#### What this task involves:
Please copy out every line of the material below word for word, but leave the pictures out.

#### Given data:

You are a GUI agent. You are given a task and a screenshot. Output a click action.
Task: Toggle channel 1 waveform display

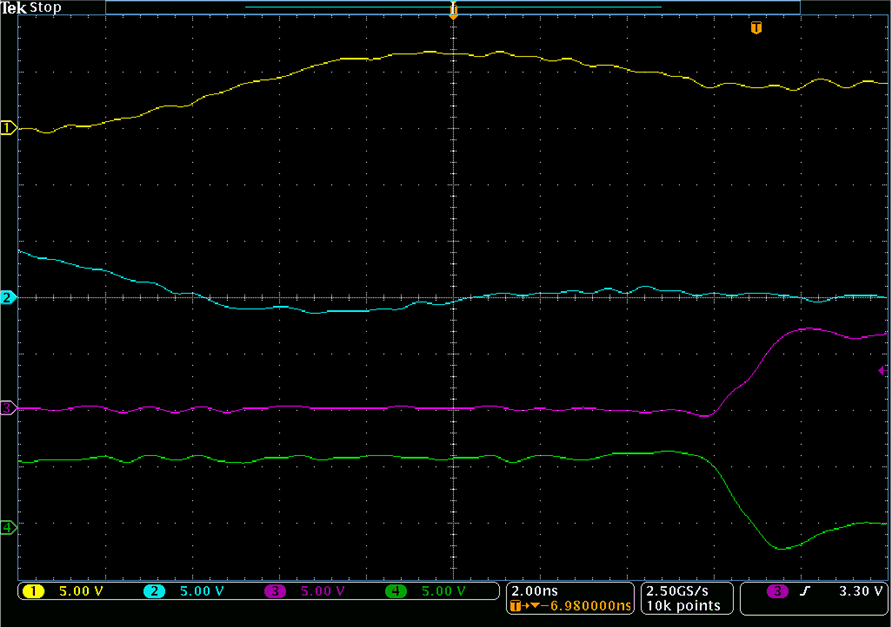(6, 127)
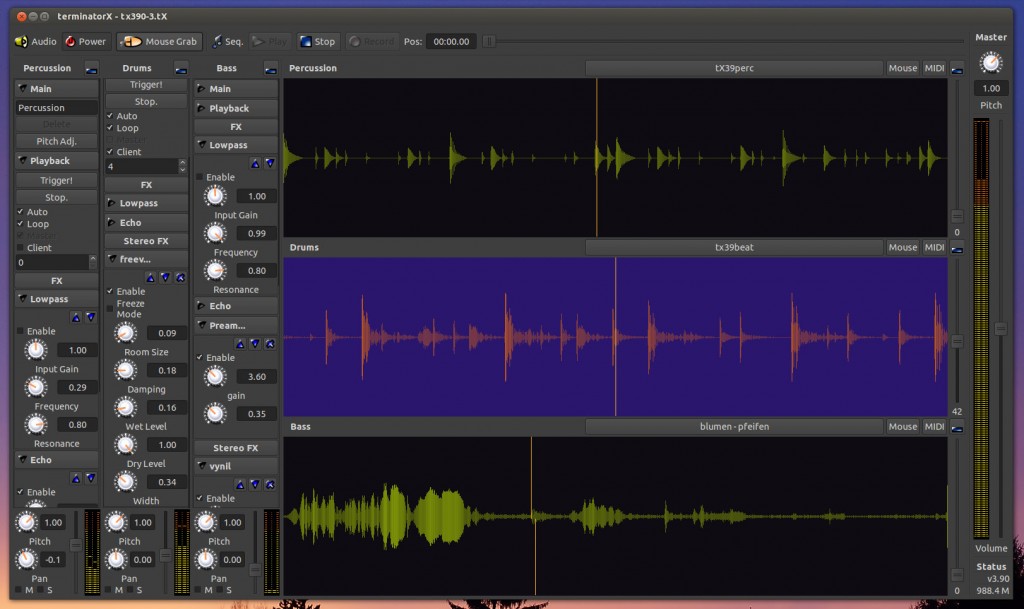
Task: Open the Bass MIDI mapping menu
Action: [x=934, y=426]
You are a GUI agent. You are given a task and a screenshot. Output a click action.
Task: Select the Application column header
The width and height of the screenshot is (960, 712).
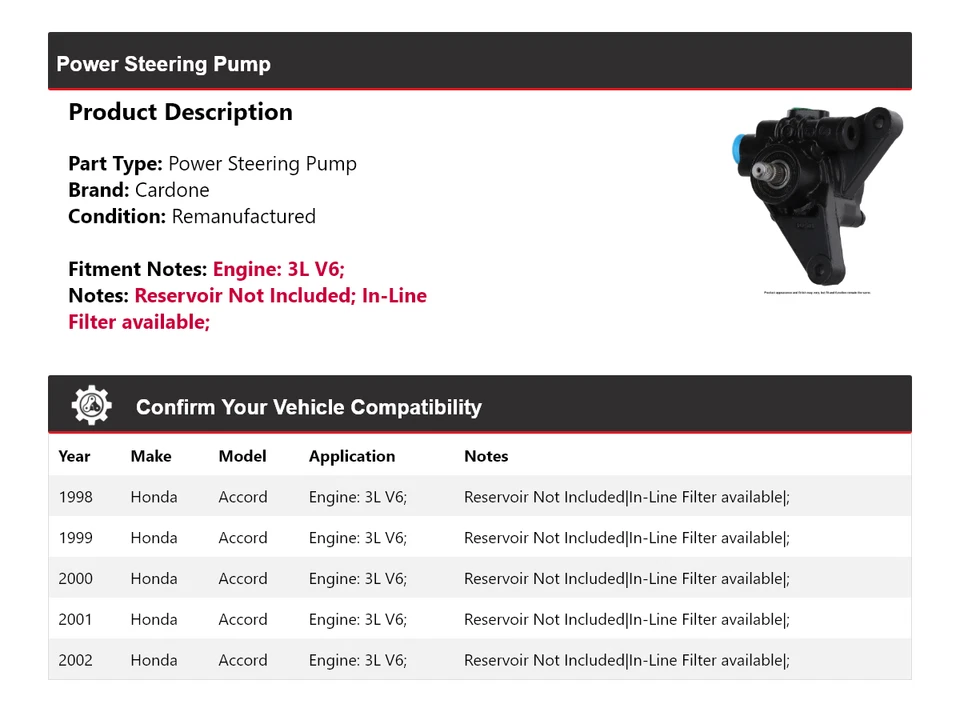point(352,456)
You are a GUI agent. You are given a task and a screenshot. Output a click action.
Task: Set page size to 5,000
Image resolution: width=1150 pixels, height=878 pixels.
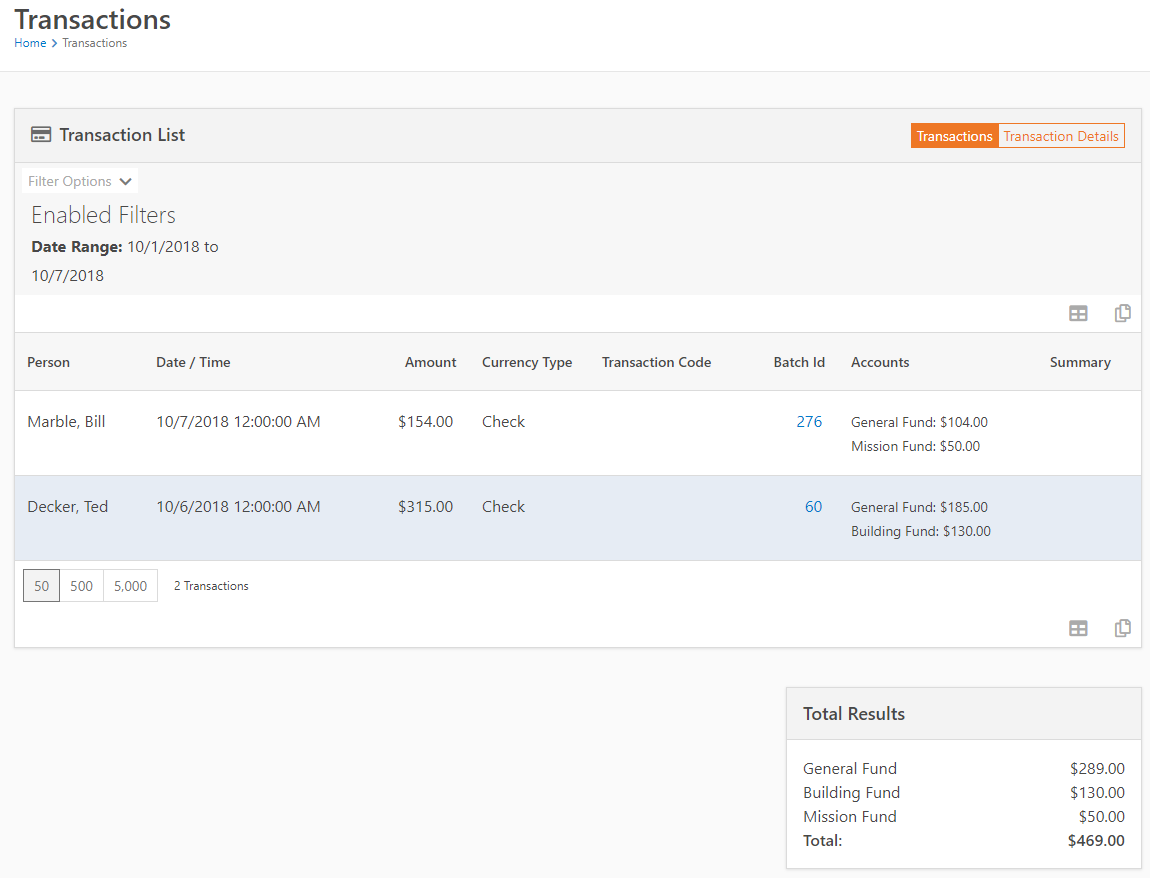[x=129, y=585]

#### Exercise answer:
You are a GUI agent. You are given a task and a screenshot. Output a click action.
Task: Toggle channel 1 waveform display

(6, 127)
Task: Open the Bass MIDI mapping menu
Action: [x=934, y=426]
You are a GUI agent. You are given a task and a screenshot. Output a click action.
Task: Select the Application column header
The width and height of the screenshot is (960, 712).
point(352,456)
You are a GUI agent. You are given a task and a screenshot. Output a click action.
Task: Set page size to 5,000
Image resolution: width=1150 pixels, height=878 pixels.
[x=129, y=585]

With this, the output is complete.